Exercise directions =
Would you write out all the records again, exactly?
::: Supplied entries :::
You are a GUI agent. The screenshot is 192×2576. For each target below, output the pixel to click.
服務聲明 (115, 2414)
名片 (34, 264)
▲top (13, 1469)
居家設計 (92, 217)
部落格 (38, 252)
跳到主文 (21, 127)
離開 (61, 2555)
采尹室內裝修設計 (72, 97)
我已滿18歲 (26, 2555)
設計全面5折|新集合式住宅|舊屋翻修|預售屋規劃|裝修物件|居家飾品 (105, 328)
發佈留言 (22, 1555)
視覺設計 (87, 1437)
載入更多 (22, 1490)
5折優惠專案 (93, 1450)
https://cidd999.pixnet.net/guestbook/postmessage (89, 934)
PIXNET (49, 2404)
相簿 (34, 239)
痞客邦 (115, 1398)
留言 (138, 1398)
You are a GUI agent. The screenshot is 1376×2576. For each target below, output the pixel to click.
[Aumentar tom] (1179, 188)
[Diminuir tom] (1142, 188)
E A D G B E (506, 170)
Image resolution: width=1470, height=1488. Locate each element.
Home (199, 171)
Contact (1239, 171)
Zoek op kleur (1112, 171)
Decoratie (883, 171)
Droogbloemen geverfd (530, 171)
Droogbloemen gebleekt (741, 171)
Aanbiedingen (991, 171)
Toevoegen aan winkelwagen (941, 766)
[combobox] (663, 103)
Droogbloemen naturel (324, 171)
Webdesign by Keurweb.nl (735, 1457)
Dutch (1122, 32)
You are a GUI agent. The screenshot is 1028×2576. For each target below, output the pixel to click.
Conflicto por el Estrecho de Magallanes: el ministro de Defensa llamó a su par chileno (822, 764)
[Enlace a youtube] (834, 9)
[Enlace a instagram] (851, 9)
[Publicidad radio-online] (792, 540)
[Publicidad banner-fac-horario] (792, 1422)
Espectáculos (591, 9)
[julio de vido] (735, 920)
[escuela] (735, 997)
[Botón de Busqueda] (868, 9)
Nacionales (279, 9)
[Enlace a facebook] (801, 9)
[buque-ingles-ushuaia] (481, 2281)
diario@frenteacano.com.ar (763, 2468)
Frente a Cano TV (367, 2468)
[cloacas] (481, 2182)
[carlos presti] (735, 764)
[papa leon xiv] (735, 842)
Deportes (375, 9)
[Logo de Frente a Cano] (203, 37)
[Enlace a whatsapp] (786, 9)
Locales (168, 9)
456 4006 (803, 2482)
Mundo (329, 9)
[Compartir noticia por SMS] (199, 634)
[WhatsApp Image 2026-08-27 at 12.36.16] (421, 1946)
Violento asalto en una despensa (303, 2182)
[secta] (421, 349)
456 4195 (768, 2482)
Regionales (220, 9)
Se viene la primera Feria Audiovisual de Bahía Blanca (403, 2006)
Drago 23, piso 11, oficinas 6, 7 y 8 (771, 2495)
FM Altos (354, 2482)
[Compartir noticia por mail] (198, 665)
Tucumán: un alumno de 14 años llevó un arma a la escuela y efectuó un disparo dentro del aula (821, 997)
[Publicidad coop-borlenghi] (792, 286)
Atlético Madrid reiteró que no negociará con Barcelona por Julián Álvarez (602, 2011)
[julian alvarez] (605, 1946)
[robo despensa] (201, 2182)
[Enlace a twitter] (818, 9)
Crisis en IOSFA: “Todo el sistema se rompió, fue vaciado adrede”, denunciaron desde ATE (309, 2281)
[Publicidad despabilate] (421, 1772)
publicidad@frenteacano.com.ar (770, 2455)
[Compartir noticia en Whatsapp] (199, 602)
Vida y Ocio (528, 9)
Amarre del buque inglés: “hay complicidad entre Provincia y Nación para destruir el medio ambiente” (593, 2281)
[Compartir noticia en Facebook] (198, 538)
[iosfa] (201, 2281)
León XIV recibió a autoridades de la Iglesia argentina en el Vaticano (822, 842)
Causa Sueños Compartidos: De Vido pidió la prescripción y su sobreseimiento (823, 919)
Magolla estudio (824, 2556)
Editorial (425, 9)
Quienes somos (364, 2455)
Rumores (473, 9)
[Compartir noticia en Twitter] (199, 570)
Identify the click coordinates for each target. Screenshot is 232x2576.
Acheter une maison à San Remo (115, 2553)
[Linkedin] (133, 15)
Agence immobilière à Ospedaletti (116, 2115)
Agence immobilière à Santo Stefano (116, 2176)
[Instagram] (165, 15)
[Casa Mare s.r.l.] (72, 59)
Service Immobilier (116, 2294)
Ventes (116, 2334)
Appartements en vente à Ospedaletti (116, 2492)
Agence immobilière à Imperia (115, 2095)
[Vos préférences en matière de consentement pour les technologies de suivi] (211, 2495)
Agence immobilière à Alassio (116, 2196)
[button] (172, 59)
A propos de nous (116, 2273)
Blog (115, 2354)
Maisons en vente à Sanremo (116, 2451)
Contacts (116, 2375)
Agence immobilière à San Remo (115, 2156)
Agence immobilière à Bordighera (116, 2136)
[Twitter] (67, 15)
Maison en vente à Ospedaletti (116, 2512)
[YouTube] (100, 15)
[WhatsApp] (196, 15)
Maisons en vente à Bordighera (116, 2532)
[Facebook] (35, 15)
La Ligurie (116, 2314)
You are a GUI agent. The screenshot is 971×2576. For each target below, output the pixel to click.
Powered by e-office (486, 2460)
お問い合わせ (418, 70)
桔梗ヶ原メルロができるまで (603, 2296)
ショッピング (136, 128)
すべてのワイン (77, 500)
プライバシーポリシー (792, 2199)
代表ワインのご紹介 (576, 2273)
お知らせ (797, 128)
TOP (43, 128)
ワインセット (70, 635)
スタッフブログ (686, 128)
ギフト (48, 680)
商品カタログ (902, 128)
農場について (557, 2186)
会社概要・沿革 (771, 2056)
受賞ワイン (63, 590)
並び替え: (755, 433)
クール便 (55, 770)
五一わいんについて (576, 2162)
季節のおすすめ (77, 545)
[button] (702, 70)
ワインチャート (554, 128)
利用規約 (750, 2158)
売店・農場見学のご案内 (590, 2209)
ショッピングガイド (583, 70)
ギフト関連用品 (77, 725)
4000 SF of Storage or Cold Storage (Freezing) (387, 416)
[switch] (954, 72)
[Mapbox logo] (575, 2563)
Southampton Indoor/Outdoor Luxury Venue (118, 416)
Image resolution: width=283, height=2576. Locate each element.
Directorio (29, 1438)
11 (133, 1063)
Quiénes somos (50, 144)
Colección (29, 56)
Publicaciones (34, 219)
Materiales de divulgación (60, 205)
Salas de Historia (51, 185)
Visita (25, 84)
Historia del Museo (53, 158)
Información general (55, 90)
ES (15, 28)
:::
Problem solution =
You are a GUI agent. The screenshot is 192×2576. For each target below, output the pixel to click.
服務聲明 (115, 2414)
名片 (34, 264)
▲top (13, 1469)
居家設計 (92, 217)
部落格 (38, 252)
跳到主文 (21, 127)
離開 (61, 2555)
采尹室內裝修設計 (72, 97)
我已滿18歲 (26, 2555)
設計全面5折|新集合式住宅|舊屋翻修|預售屋規劃|裝修物件|居家飾品 (105, 328)
發佈留言 (22, 1555)
視覺設計 (87, 1437)
載入更多 (22, 1490)
5折優惠專案 (93, 1450)
https://cidd999.pixnet.net/guestbook/postmessage (89, 934)
PIXNET (49, 2404)
相簿 (34, 239)
痞客邦 (115, 1398)
留言 (138, 1398)
You are a GUI agent. The screenshot is 1376×2576. For each target below, output the pixel to click.
[Aumentar tom] (1179, 188)
[Diminuir tom] (1142, 188)
E A D G B E (506, 170)
Image resolution: width=1470, height=1488. Locate each element.
Home (199, 171)
Contact (1239, 171)
Zoek op kleur (1112, 171)
Decoratie (883, 171)
Droogbloemen geverfd (530, 171)
Droogbloemen gebleekt (741, 171)
Aanbiedingen (991, 171)
Toevoegen aan winkelwagen (941, 766)
[combobox] (663, 103)
Droogbloemen naturel (324, 171)
Webdesign by Keurweb.nl (735, 1457)
Dutch (1122, 32)
You are a GUI agent. The screenshot is 1028×2576. For each target below, output the pixel to click.
Conflicto por el Estrecho de Magallanes: el ministro de Defensa llamó a su par chileno (822, 764)
[Enlace a youtube] (834, 9)
[Enlace a instagram] (851, 9)
[Publicidad radio-online] (792, 540)
[Publicidad banner-fac-horario] (792, 1422)
Espectáculos (591, 9)
[julio de vido] (735, 920)
[escuela] (735, 997)
[Botón de Busqueda] (868, 9)
Nacionales (279, 9)
[Enlace a facebook] (801, 9)
[buque-ingles-ushuaia] (481, 2281)
diario@frenteacano.com.ar (763, 2468)
Frente a Cano TV (367, 2468)
[cloacas] (481, 2182)
[carlos presti] (735, 764)
[papa leon xiv] (735, 842)
Deportes (375, 9)
[Logo de Frente a Cano] (203, 37)
[Enlace a whatsapp] (786, 9)
Locales (168, 9)
456 4006 (803, 2482)
Mundo (329, 9)
[Compartir noticia por SMS] (199, 634)
[WhatsApp Image 2026-08-27 at 12.36.16] (421, 1946)
Violento asalto en una despensa (303, 2182)
[secta] (421, 349)
456 4195 (768, 2482)
Regionales (220, 9)
Se viene la primera Feria Audiovisual de Bahía Blanca (403, 2006)
Drago 23, piso 11, oficinas 6, 7 y 8 (771, 2495)
FM Altos (354, 2482)
[Compartir noticia por mail] (198, 665)
Tucumán: un alumno de 14 años llevó un arma a la escuela y efectuó un disparo dentro del aula (821, 997)
[Publicidad coop-borlenghi] (792, 286)
Atlético Madrid reiteró que no negociará con Barcelona por Julián Álvarez (602, 2011)
[julian alvarez] (605, 1946)
[robo despensa] (201, 2182)
[Enlace a twitter] (818, 9)
Crisis en IOSFA: “Todo el sistema se rompió, fue vaciado adrede”, denunciaron desde ATE (309, 2281)
[Publicidad despabilate] (421, 1772)
publicidad@frenteacano.com.ar (770, 2455)
[Compartir noticia en Whatsapp] (199, 602)
Vida y Ocio (528, 9)
Amarre del buque inglés: “hay complicidad entre Provincia y Nación para destruir el medio ambiente” (593, 2281)
[Compartir noticia en Facebook] (198, 538)
[iosfa] (201, 2281)
León XIV recibió a autoridades de la Iglesia argentina en el Vaticano (822, 842)
Causa Sueños Compartidos: De Vido pidió la prescripción y su sobreseimiento (823, 919)
Magolla estudio (824, 2556)
Editorial (425, 9)
Quienes somos (364, 2455)
Rumores (473, 9)
[Compartir noticia en Twitter] (199, 570)
Identify the click coordinates for each target. Screenshot is 232x2576.
Acheter une maison à San Remo (115, 2553)
[Linkedin] (133, 15)
Agence immobilière à Ospedaletti (116, 2115)
Agence immobilière à Santo Stefano (116, 2176)
[Instagram] (165, 15)
[Casa Mare s.r.l.] (72, 59)
Service Immobilier (116, 2294)
Ventes (116, 2334)
Appartements en vente à Ospedaletti (116, 2492)
Agence immobilière à Imperia (115, 2095)
[Vos préférences en matière de consentement pour les technologies de suivi] (211, 2495)
Agence immobilière à Alassio (116, 2196)
[button] (172, 59)
A propos de nous (116, 2273)
Blog (115, 2354)
Maisons en vente à Sanremo (116, 2451)
Contacts (116, 2375)
Agence immobilière à San Remo (115, 2156)
Agence immobilière à Bordighera (116, 2136)
[Twitter] (67, 15)
Maison en vente à Ospedaletti (116, 2512)
[YouTube] (100, 15)
[WhatsApp] (196, 15)
Maisons en vente à Bordighera (116, 2532)
[Facebook] (35, 15)
La Ligurie (116, 2314)
You are a GUI agent. The screenshot is 971×2576. For each target below, output the pixel to click.
Powered by e-office (486, 2460)
お問い合わせ (418, 70)
桔梗ヶ原メルロができるまで (603, 2296)
ショッピング (136, 128)
すべてのワイン (77, 500)
プライバシーポリシー (792, 2199)
代表ワインのご紹介 (576, 2273)
お知らせ (797, 128)
TOP (43, 128)
ワインセット (70, 635)
スタッフブログ (686, 128)
ギフト (48, 680)
商品カタログ (902, 128)
農場について (557, 2186)
会社概要・沿革 (771, 2056)
受賞ワイン (63, 590)
並び替え: (755, 433)
クール便 (55, 770)
五一わいんについて (576, 2162)
季節のおすすめ (77, 545)
[button] (702, 70)
ワインチャート (554, 128)
利用規約 (750, 2158)
売店・農場見学のご案内 (590, 2209)
ショッピングガイド (583, 70)
ギフト関連用品 (77, 725)
4000 SF of Storage or Cold Storage (Freezing) (387, 416)
[switch] (954, 72)
[Mapbox logo] (575, 2563)
Southampton Indoor/Outdoor Luxury Venue (118, 416)
Image resolution: width=283, height=2576. Locate each element.
Directorio (29, 1438)
11 (133, 1063)
Quiénes somos (50, 144)
Colección (29, 56)
Publicaciones (34, 219)
Materiales de divulgación (60, 205)
Salas de Historia (51, 185)
Visita (25, 84)
Historia del Museo (53, 158)
Información general (55, 90)
ES (15, 28)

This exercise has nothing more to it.